======== VORLIEGENDER TEXT ========

Aber zum Text. Seine Visitenkarte sind also im Prinzip Vorurteile etc. gegenüber ausländischen Mitbürgern. Keine schlechte Idee, irgendwie gefällt mir das. Eine Frage drängt sich mir nur auf: Was ist das für eine Gesprächsform? Ein Briefwechsel wohl kaum, wenn ich mir die Sprache anschaue. Für eine mündliche Unterredung sind die einzelnen Redeteile natürlich zu lang. Natürlich, man kann das ganz abstrakt betrachten, als großes Ganzes der Ansichten, Vorwürfe und Erklärungen, die die beiden austauschen. Dennoch wirkt die Sache etwas merkwürdig.

Ich frage mich auch, wie genau man den Titel "Die Relativitätstheorie" zu verstehen hat. Dass der Begriff des Relativierens im Text vorkommt, wäre als alleinige Inspiration ja etwas mager. Wie auch immer, bin gespannt, was du draus machst.

========

ZU ERLEDIGENDE AUFGABEN:
• 1. Weshalb kommt der Textbesprechung zufolge eine mündliche Unterredung als Gesprächsform kaum infrage?
• 2. Führe die Textbesprechung im Anschluss an ihren letzten Satz weiter.

======== EXTRAHIERTE INFORMATIONEN ========

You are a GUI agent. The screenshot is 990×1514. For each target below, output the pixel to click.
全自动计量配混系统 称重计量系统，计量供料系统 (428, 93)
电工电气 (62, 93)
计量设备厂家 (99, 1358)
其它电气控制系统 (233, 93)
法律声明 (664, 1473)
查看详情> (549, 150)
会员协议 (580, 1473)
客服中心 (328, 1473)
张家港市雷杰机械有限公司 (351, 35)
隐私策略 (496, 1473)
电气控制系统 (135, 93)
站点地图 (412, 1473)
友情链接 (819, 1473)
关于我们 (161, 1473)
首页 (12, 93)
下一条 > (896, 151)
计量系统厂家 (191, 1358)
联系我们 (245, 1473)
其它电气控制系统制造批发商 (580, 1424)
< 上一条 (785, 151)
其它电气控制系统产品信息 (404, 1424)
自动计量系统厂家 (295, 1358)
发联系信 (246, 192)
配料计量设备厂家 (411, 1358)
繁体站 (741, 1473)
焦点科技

========

ERGEBNISSE JE AUFGABE:
• 1. Die einzelnen Redeteile sind dafür zu lang.

• 2.
lg
eine pizza

 

Hej LicaAnna,

hat mich an Tucho's Herrn Wendriner erinnert. Vielleicht braucht es nicht ganz so viele "Herr Schneider"s und "Herr Pawel"s.

Dass Herr Schneider einerseits wie ein alter Bekannter angeredet wird und andererseits Vorsitzender ("von den Moslems" - ist diese Formulierung gewollt?) ist, wirkt irgendwie unrund. Ihr Verhältnis wird mir nicht klar.

Ich würde auch zu "Gesellschaft" raten.

Herzlich willkommen hier!

Viele Grüße
Ane

 

Hallo LicaAnna,

gefällt mir Dein Text. Hätte ihn zwar auch nicht zu den philosophischen Texten gepackt - ist doch eher Gesellschaft oder Humor - aber nun habe ich ihn eben hier gelesen.

Der Titel ist gar nicht schlecht. Ich schließe mich der Meinung von "eine pizza" nicht an:

Dass der Begriff des Relativierens im Text vorkommt, wäre als alleinige Inspiration ja etwas mager.
Schließlich ist der liebe Herr Pawel (hast Du da bewusst keinen "arischen" Namen gewählt?) ja genau der Typ, der wohl die Relativitätstheorie mit dem Relativieren seiner Meinung gleichsetzen könnte.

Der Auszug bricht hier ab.